I have to admit that I had hoped that screening would have had more of an effect than is reported, but maybe on closer examination there are readily identifiable reasons for this. The whole issue seems to involve a complex algorithm with a lot of contextual conditions that have to be considered. First of all, the woman may not yet be ready to admit abuse is taking place; she may not actually see it as ‘abuse’ and so is unlikely to report it as such, even if asked. Or, perhaps she has thought about it, but isn’t yet ready to address or admit the issue –especially to others because of the stigma. There are phases through which she needs to progress in accepting and addressing the abuse. And yet, even if she is ready, her ability to admit it to someone else is going to be predicated on several factors -the WHO report again (and I quote an article in Medscape for the summary):

The report points out that certain healthcare settings (eg, antenatal clinics and HIV screening clinics) offer good opportunities to spot problems and intervene.

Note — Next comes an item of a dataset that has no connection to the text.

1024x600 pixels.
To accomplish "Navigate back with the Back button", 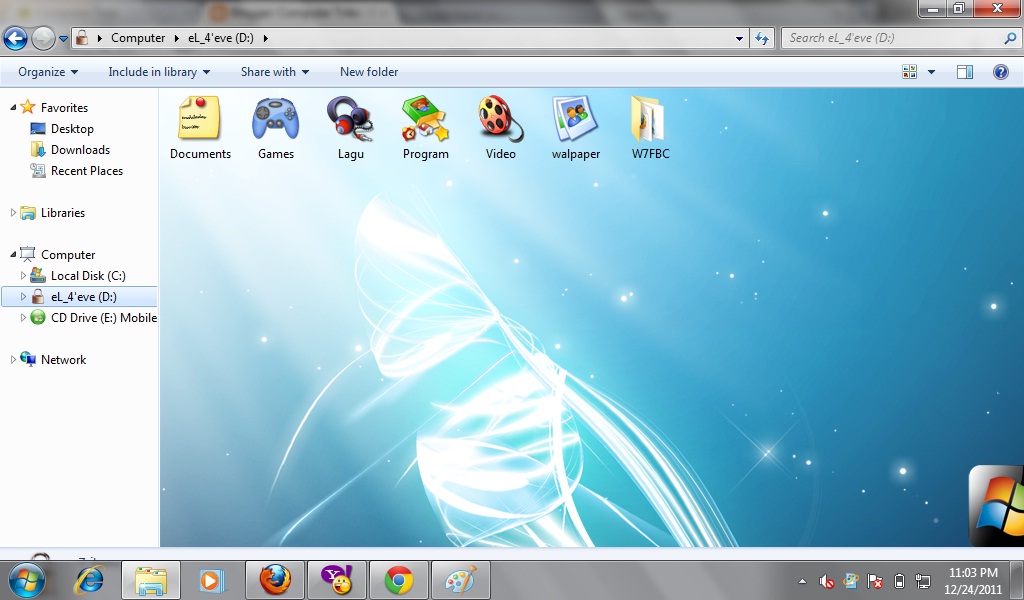I will point(15,38).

However, to be effective in such situations, the recommendations say, certain minimum standards need to be in place. Those include that:

  • providers need to be trained on how to ask about violence,
  • standard operating procedures need to be in place,
  • consultations need to take place in private settings,
  • confidentiality needs to be guaranteed,
  • referral arrangements need to established and maintained, and
  • providers need to be properly equipped to handle the physical and mental consequences of sexual assault.

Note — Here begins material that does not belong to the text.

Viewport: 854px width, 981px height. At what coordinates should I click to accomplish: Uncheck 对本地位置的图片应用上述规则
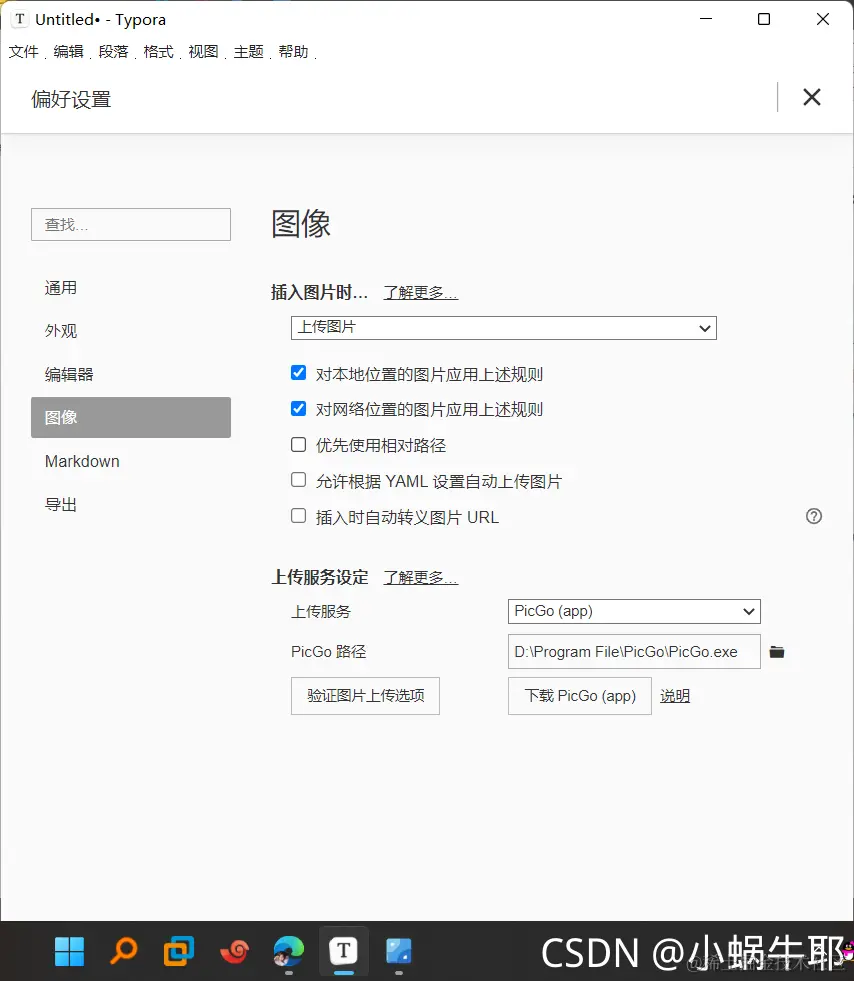click(x=298, y=372)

This sounds reasonable; our obstetrical delivery unit provides universal IPV screening, but I am disappointed with the finding in that study published in the British Medical Journal that even so, the mental and physical outcomes for those women were not improved. And although we are probably missing the vast majority of women who suffer from abuse (and in some cases men as well -but more likely detected in a different venue), one would still like to hope that for those we have found, discovering the problem would be a step towards its solution.

But I think that public recognition of the problem is an equally important, if preliminary step. I sometimes wonder if we inadvertently stigmatize IPV because we, as a society, simply do not acknowledge it. It is something we’d rather not think about, or if we do, we do so judgementally. So, despite various professionals attempting to detect it and thereby (it was hoped) ameliorate the consequences, the victims remain reluctant to admit it is even happening. They, like the rest of us, see it as shameful and perhaps reflecting on their own choices, their own self-worth…

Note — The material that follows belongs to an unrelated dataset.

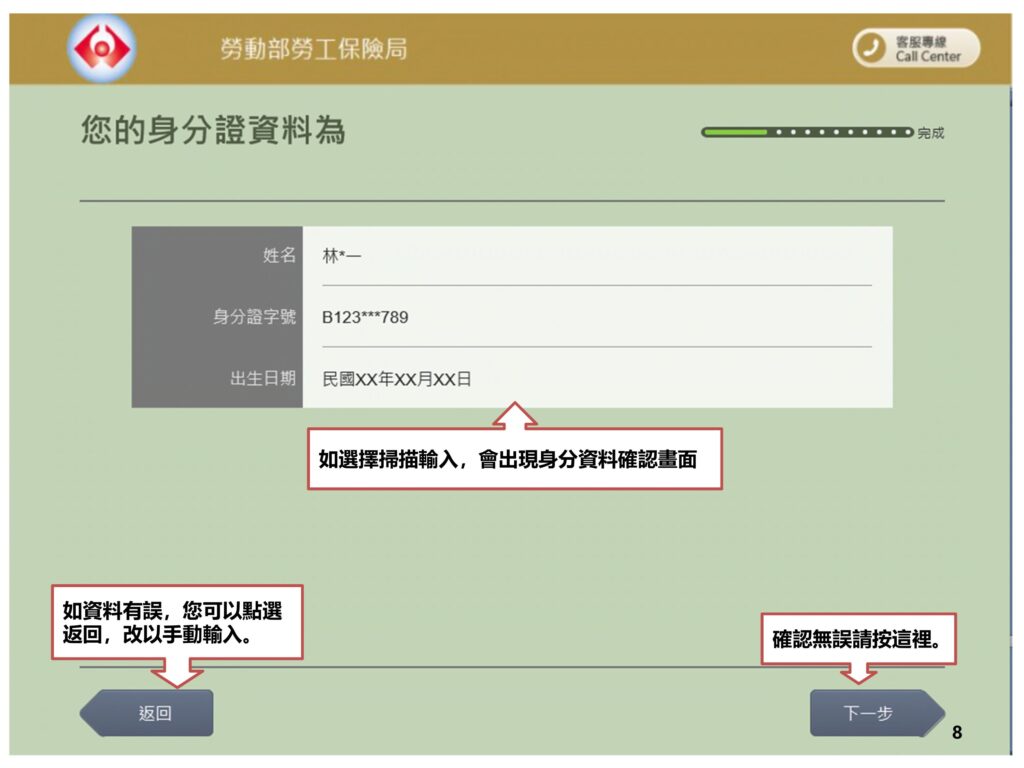Click the 完成 label beside progress bar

I’m reminded of our Canadian disgrace: the seeming indifference to the disappearance and violence against our Aboriginal women. There is, of course, lip service acknowledgement by the government that there might be a problem, but a rather indignant assurance that they are taking steps to resolve the issue seems to be all they have to offer. One could be forgiven for wondering whether they simply didn’t want any more public attention drawn to the problem.  http://www.huffingtonpost.ca/2013/09/19/canada-un-aboriginal-women_n_3952425.html

I see the problem of violence against women differently. I think that the more it is publicized, the more it will be recognized, and the more will be society’s demand that the hitherto secret norm of violence will be seen to be inappropriate –no, not inappropriate, wrong. Think of the changing (I’d like to say changed but I suspect it would be premature) attitude to drinking and driving. As a society, we are realizing it is something to be condemned, not tolerated. Something that can be, and should be, discussed in the open. Something that is no longer acceptable…

It is possible to alter behaviour we have always viewed as undesirable, yet secretly condoned by our unwillingness to confront it. We need to acknowledge and tackle it as a society –and we need confront it often, publically, rationally, doggedly. I am reminded of something Lucretius wrote: The drops of rain make a hole in the stone, not by violence, but by oft falling.